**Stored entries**
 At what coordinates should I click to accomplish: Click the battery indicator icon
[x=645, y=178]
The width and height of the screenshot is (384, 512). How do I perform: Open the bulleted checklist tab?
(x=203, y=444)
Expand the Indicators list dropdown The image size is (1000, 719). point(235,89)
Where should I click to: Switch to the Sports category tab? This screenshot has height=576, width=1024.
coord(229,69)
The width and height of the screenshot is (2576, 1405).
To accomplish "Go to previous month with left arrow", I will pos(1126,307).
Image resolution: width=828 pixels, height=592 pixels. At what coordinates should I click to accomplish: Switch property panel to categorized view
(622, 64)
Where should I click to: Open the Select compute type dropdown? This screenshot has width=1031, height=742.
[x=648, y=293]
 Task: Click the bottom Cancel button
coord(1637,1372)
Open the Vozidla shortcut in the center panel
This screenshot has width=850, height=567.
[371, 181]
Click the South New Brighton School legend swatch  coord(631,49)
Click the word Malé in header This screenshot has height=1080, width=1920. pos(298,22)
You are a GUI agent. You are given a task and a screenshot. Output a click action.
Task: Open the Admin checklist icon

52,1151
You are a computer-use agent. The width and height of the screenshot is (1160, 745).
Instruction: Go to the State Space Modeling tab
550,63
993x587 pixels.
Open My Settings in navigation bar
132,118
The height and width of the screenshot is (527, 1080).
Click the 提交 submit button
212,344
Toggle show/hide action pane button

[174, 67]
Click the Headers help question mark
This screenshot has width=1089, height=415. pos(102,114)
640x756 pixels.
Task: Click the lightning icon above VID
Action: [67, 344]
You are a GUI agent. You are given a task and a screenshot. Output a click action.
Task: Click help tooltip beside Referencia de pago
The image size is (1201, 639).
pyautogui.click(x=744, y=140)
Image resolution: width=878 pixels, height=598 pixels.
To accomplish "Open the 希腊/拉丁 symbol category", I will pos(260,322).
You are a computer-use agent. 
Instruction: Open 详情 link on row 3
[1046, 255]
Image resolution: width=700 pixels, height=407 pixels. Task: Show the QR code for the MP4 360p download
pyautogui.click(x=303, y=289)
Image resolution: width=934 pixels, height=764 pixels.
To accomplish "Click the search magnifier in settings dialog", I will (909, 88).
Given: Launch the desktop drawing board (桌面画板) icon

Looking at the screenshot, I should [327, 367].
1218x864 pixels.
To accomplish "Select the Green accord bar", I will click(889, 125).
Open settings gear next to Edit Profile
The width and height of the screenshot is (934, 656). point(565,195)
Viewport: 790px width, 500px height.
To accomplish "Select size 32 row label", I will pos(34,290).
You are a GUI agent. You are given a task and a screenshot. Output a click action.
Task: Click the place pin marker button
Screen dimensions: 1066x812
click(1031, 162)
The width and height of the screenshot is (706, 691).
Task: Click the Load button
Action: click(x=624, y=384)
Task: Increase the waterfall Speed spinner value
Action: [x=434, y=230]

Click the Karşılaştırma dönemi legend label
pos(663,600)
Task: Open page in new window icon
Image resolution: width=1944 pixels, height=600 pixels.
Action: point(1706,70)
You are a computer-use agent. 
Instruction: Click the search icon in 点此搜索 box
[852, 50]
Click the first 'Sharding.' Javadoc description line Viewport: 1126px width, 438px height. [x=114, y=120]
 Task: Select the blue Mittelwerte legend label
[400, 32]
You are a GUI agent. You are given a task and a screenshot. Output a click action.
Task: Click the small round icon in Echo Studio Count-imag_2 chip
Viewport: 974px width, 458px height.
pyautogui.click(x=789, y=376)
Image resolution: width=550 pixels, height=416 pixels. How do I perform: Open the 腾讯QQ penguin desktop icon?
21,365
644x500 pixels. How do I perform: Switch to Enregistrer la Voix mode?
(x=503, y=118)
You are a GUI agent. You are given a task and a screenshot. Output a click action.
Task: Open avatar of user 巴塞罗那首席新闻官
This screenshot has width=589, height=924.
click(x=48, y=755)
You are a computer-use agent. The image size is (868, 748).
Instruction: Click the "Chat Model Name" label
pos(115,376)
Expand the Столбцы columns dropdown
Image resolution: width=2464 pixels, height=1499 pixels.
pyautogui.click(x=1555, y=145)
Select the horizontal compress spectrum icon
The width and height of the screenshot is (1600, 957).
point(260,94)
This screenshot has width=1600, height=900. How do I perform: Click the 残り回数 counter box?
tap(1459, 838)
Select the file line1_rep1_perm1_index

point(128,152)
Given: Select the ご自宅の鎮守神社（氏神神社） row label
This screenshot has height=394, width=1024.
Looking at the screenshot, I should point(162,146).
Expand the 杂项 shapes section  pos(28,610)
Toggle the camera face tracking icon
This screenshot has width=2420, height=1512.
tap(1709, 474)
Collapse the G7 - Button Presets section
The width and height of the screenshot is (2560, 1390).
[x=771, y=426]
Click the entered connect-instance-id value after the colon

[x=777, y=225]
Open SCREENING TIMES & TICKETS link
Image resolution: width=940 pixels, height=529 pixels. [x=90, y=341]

**What the task asks**
Copy the stretch of the data above from the line containing "You are a computer-use agent. The width" through the line containing "Looking at the screenshot, I should [327, 367].", keeping both of those lines and every line between them unchanged.

**Written answer**
You are a computer-use agent. The width and height of the screenshot is (1160, 745).
Instruction: Go to the State Space Modeling tab
550,63
993x587 pixels.
Open My Settings in navigation bar
132,118
The height and width of the screenshot is (527, 1080).
Click the 提交 submit button
212,344
Toggle show/hide action pane button

[174, 67]
Click the Headers help question mark
This screenshot has width=1089, height=415. pos(102,114)
640x756 pixels.
Task: Click the lightning icon above VID
Action: [67, 344]
You are a GUI agent. You are given a task and a screenshot. Output a click action.
Task: Click help tooltip beside Referencia de pago
The image size is (1201, 639).
pyautogui.click(x=744, y=140)
Image resolution: width=878 pixels, height=598 pixels.
To accomplish "Open the 希腊/拉丁 symbol category", I will pos(260,322).
You are a computer-use agent. 
Instruction: Open 详情 link on row 3
[1046, 255]
Image resolution: width=700 pixels, height=407 pixels. Task: Show the QR code for the MP4 360p download
pyautogui.click(x=303, y=289)
Image resolution: width=934 pixels, height=764 pixels.
To accomplish "Click the search magnifier in settings dialog", I will (909, 88).
Given: Launch the desktop drawing board (桌面画板) icon

Looking at the screenshot, I should [327, 367].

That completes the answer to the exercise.